PARKER, Colo. — Residents in Stonegate Village in Parker were upset to learn their homeowners association dollars were spent on exterminating prairie dogs near their homes.

One resident said they learned about the fumigation process after the damage had been done.

Board members of the Stonegate Village Metropolitan District fumigated 600 colonies after some residents complained they roamed too close to homes.

“They are in open space where there’s not going to be any development. They weren’t bothering anyone and they used my HOA money to fund this killing and I had no knowledge about that,” resident Bard Jedele said.

Jedele said she moved to Colorado from Chicago to enjoy the wildlife in her backyard.

Read more (video):


Prairie dog
(Pixabay.com free image)


And in Southington, Connecticut, the Record-Journal reports that Spring Lake Senior Living Community has voted to euthanize dozens of Canadian geese, after a great deal of heated debate among residents.

The HOA cited numerous complaints from residents regarding goose feces (poop) in and around common areas and nearby residences. The board says it attempted other methods of getting rid of nearly 80 geese, but none were effective.

However, local Humane Society expert, Ann Hornish, says the HOA’s efforts were inconsistent, and that killing dozens of geese this year will only temporarily address the problem, because new flocks of geese are likely to return to the same site in the near future.

Many homeowners and residents remain unhappy about spending HOA dollars to kill the birds.

DEEP representatives suggest that the HOA cracks down on residents who may be feeding the geese.


Southington senior living complex residents vote to euthanize geese
April 12, 2018 05:21PM

SOUTHINGTON — Residents say the Spring Lake Village senior living community has voted to euthanize Canada geese residing around the complex’s lake after weeks of “contentious debate.”

“There are still a lot of people who are very upset about it, but there’s not much we can do,” said resident Susan Sullivan.

Sullivan said the decision to euthanize the birds was announced at a Tuesday Roads and Recreation Committee meeting, the village board which drafted the proposal.

State Department of Energy and Environmental Protection spokesman Chris Collibee said Thursday the agency received an application this week from Spring Lake Village to euthanize the geese. The application has yet to be reviewed.

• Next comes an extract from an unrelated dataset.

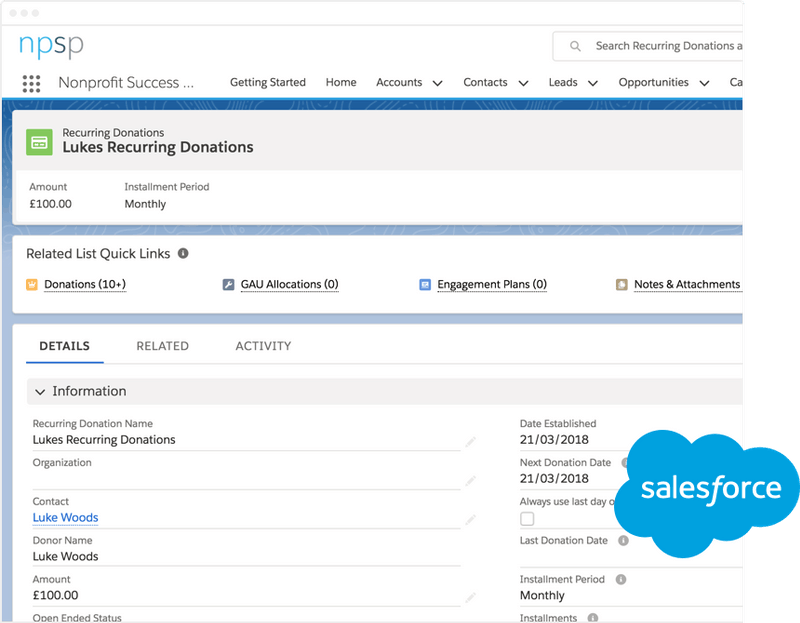
Task: Edit the Organization field via pencil icon
Action: coord(470,480)
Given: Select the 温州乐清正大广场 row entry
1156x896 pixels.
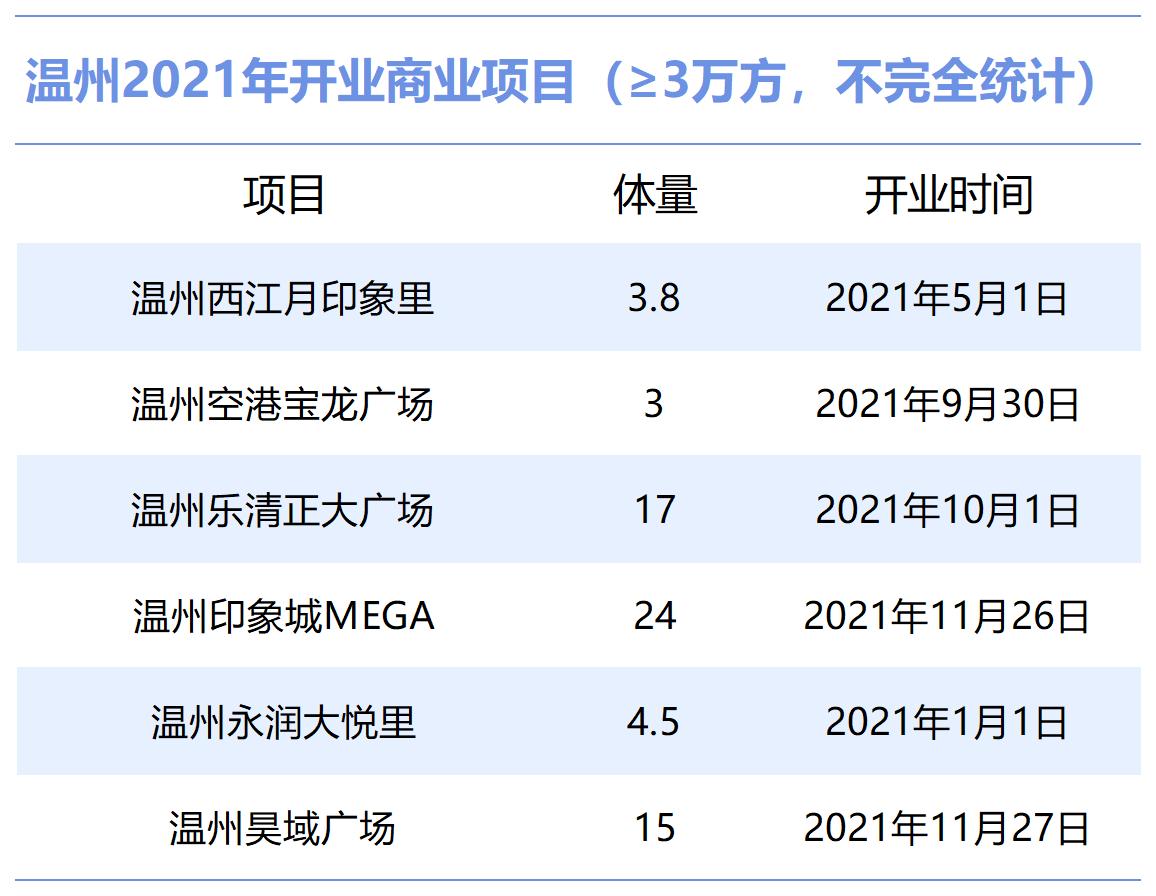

Lee Sawyer, of DEEP, previously told the Record-Journal euthanization would need to be approved by the state. He said the department has cooperated before with other condominium associations in exterminating Canada geese.

According to a notice from the committee sent to residents last month, the number of geese and their feces have generated many complaints within the complex. The notice stated that 80 Canada geese had been counted residing around the lake and ended with a ballot where residents could vote “yes” or “no” on a plan to euthanize the birds.

“It’s gross, it’s disgusting, but that doesn’t mean we have to kill the geese,” Sullivan said of the feces. “It doesn’t smell, it’s just messy. You don’t kill something just because it’s messy.”

She said non-lethal efforts to manage the geese outlined in the notice were conducted too sporadically to be effective.

“I applaud their efforts at trying to block their round-up,” said Connecticut Humane Society Director Annie Hornish, who advised residents opposing the proposal. “Killing is a very temporary fix, all that does is create a cycle.”